- **Task item**
The result should be every line that contains the word "agent", taken from the material.

- **Exercise material**
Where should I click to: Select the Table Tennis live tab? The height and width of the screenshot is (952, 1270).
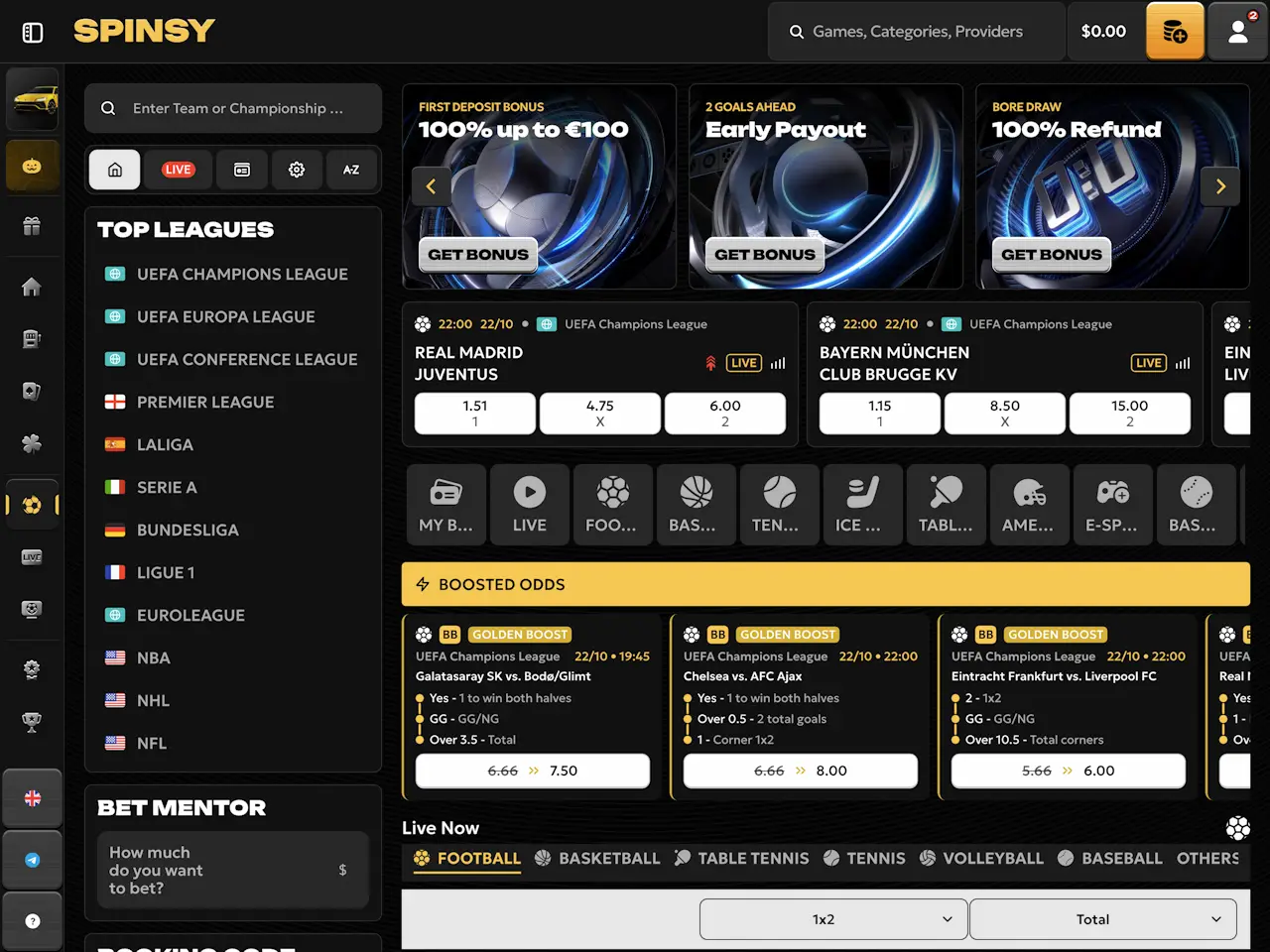click(x=742, y=859)
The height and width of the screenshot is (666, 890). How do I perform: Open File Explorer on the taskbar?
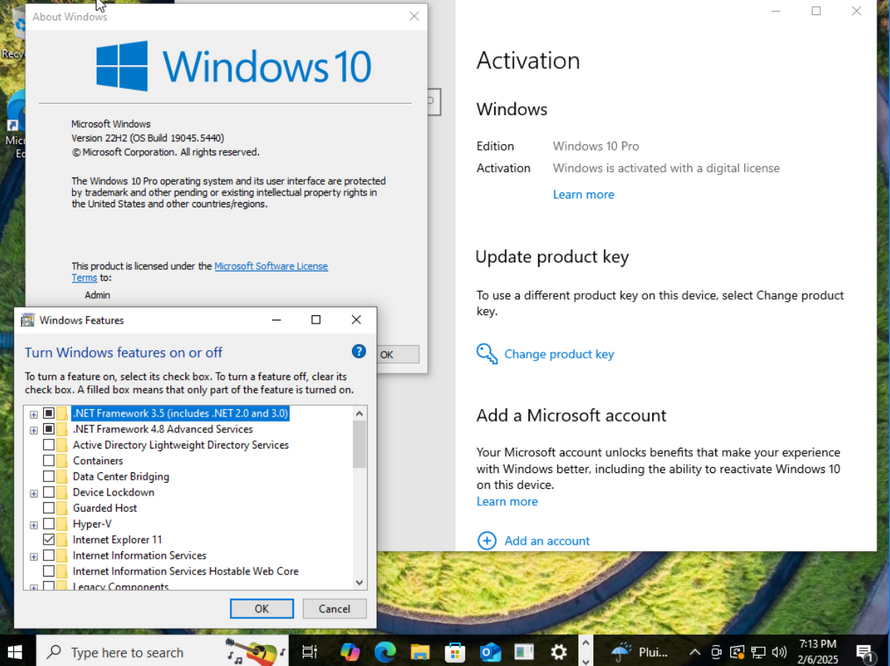click(x=420, y=652)
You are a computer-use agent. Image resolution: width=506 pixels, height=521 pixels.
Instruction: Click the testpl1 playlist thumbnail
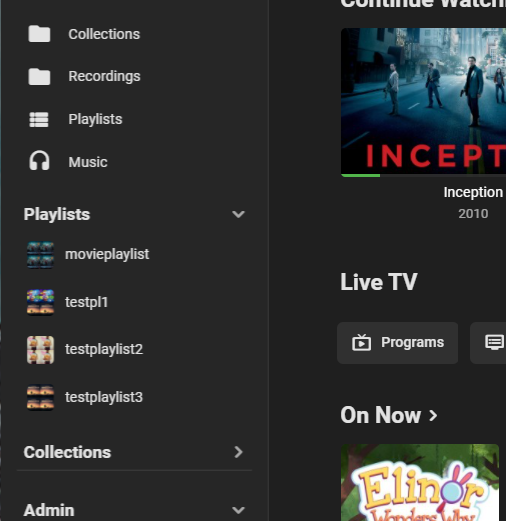point(40,302)
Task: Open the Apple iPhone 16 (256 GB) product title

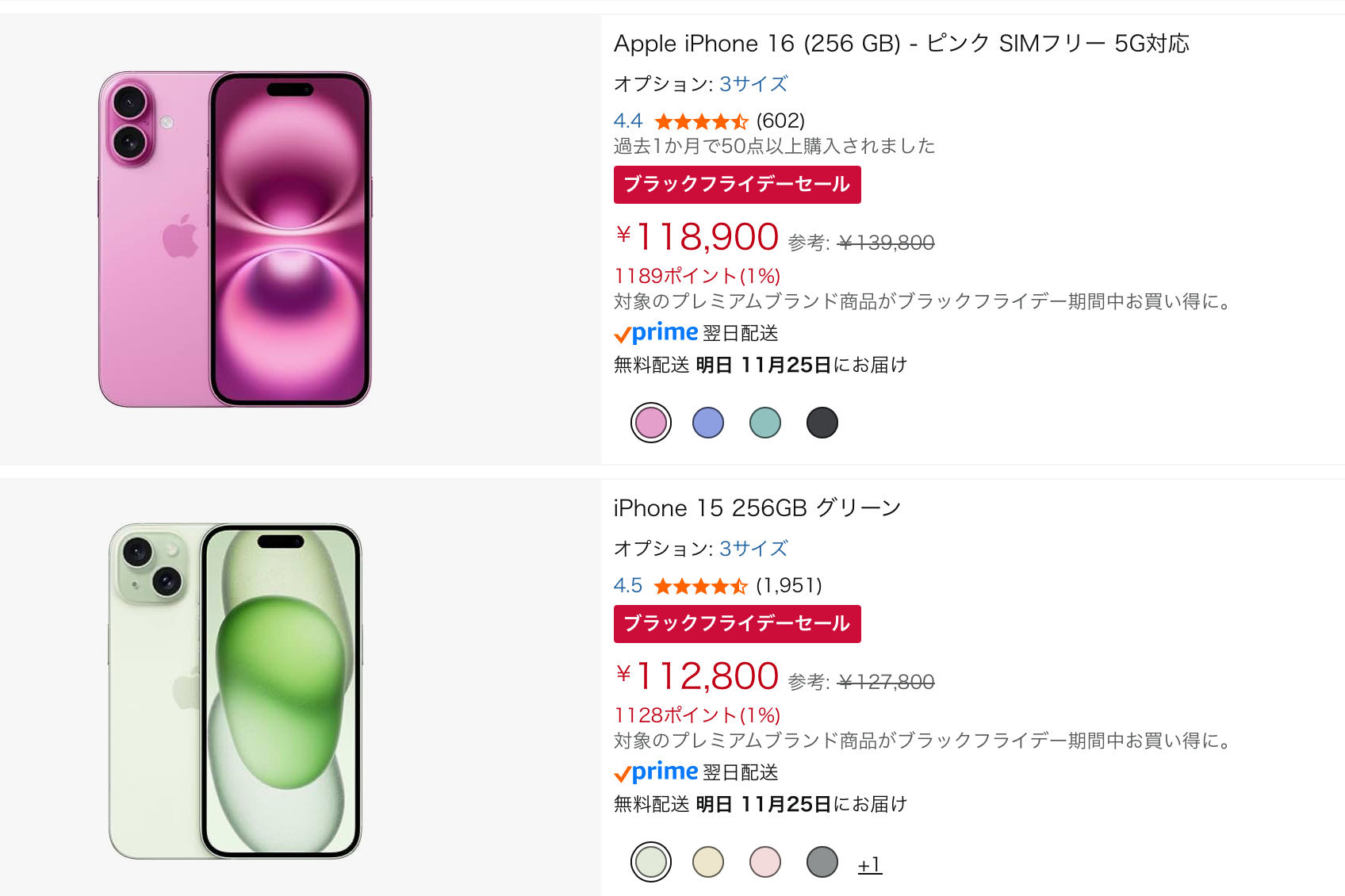Action: tap(901, 44)
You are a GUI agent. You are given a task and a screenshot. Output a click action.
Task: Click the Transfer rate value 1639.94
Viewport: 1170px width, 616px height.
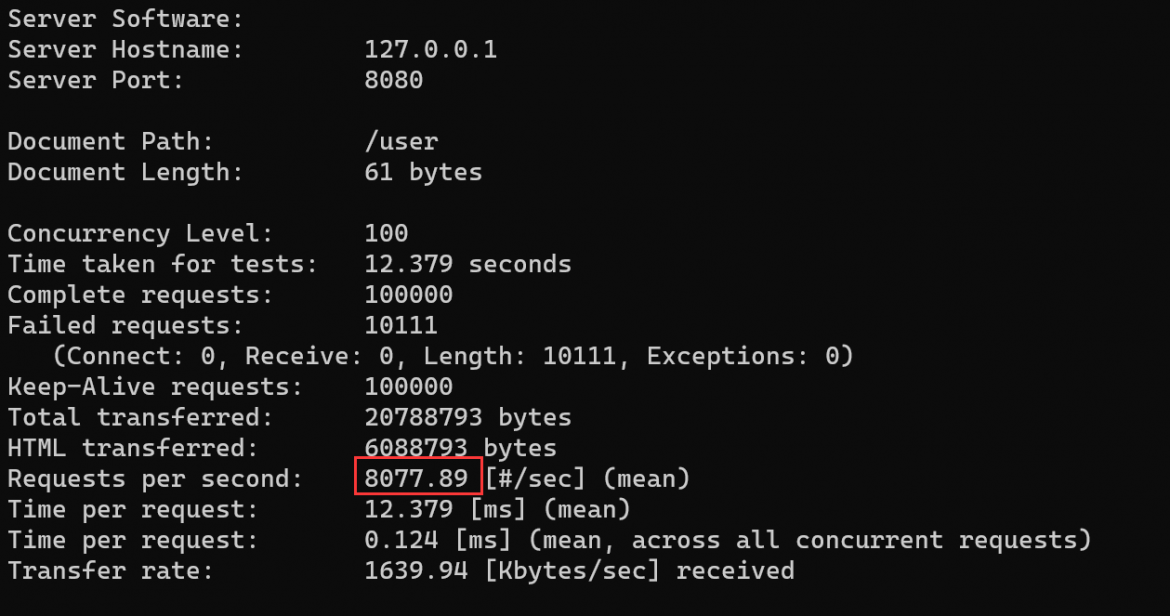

- **Response to this exercise**
You are a computer-use agent. Image resolution: width=506 pixels, height=521 pixels.
You are a GUI agent. You are given a task and a screenshot. Output a click action.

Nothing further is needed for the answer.